A run of entries
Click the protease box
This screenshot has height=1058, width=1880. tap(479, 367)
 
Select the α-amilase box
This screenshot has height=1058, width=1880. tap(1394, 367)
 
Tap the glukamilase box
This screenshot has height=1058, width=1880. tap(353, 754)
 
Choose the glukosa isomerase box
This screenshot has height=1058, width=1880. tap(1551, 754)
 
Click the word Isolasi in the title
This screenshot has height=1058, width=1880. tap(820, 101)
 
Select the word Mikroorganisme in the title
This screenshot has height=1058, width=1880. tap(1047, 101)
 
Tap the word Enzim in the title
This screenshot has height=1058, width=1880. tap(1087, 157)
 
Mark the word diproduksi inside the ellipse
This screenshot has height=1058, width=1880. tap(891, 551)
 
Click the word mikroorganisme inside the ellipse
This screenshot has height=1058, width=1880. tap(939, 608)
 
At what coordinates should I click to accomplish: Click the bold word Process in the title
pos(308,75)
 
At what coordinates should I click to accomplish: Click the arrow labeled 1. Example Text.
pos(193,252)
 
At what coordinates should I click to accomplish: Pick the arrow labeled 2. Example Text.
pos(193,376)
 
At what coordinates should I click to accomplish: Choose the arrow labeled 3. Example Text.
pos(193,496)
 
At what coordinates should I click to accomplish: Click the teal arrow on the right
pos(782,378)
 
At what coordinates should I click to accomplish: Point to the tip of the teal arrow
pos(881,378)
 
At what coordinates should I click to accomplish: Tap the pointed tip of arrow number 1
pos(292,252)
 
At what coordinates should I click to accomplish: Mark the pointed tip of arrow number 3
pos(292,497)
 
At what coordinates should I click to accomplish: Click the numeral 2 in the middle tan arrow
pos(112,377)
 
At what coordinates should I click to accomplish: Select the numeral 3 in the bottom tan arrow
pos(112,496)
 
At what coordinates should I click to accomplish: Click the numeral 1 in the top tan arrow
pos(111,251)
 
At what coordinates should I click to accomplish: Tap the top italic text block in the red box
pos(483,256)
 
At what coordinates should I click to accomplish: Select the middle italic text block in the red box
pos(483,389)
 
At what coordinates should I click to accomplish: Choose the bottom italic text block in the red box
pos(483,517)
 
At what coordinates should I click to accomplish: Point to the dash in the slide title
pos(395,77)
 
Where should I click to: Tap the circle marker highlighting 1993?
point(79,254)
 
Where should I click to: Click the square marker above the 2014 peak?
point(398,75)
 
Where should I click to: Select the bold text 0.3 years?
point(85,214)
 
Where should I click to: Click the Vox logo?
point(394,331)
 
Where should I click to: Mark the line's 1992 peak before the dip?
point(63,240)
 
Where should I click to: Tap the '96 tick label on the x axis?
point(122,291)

__Exercise details__. Repeat all of these entries word for word.

__Solution below__.
Click the protease box
This screenshot has height=1058, width=1880. tap(479, 367)
 
Select the α-amilase box
This screenshot has height=1058, width=1880. tap(1394, 367)
 
Tap the glukamilase box
This screenshot has height=1058, width=1880. tap(353, 754)
 
Choose the glukosa isomerase box
This screenshot has height=1058, width=1880. tap(1551, 754)
 
Click the word Isolasi in the title
This screenshot has height=1058, width=1880. tap(820, 101)
 
Select the word Mikroorganisme in the title
This screenshot has height=1058, width=1880. tap(1047, 101)
 
Tap the word Enzim in the title
This screenshot has height=1058, width=1880. tap(1087, 157)
 
Mark the word diproduksi inside the ellipse
This screenshot has height=1058, width=1880. tap(891, 551)
 
Click the word mikroorganisme inside the ellipse
This screenshot has height=1058, width=1880. tap(939, 608)
 
At what coordinates should I click to accomplish: Click the bold word Process in the title
pos(308,75)
 
At what coordinates should I click to accomplish: Click the arrow labeled 1. Example Text.
pos(193,252)
 
At what coordinates should I click to accomplish: Pick the arrow labeled 2. Example Text.
pos(193,376)
 
At what coordinates should I click to accomplish: Choose the arrow labeled 3. Example Text.
pos(193,496)
 
At what coordinates should I click to accomplish: Click the teal arrow on the right
pos(782,378)
 
At what coordinates should I click to accomplish: Point to the tip of the teal arrow
pos(881,378)
 
At what coordinates should I click to accomplish: Tap the pointed tip of arrow number 1
pos(292,252)
 
At what coordinates should I click to accomplish: Mark the pointed tip of arrow number 3
pos(292,497)
 
At what coordinates should I click to accomplish: Click the numeral 2 in the middle tan arrow
pos(112,377)
 
At what coordinates should I click to accomplish: Select the numeral 3 in the bottom tan arrow
pos(112,496)
 
At what coordinates should I click to accomplish: Click the numeral 1 in the top tan arrow
pos(111,251)
 
At what coordinates should I click to accomplish: Tap the top italic text block in the red box
pos(483,256)
 
At what coordinates should I click to accomplish: Select the middle italic text block in the red box
pos(483,389)
 
At what coordinates should I click to accomplish: Choose the bottom italic text block in the red box
pos(483,517)
 
At what coordinates should I click to accomplish: Point to the dash in the slide title
pos(395,77)
 
Where should I click to: Tap the circle marker highlighting 1993?
point(79,254)
 
Where should I click to: Click the square marker above the 2014 peak?
point(398,75)
 
Where should I click to: Select the bold text 0.3 years?
point(85,214)
 
Where should I click to: Click the Vox logo?
point(394,331)
 
Where should I click to: Mark the line's 1992 peak before the dip?
point(63,240)
 
Where should I click to: Tap the '96 tick label on the x axis?
point(122,291)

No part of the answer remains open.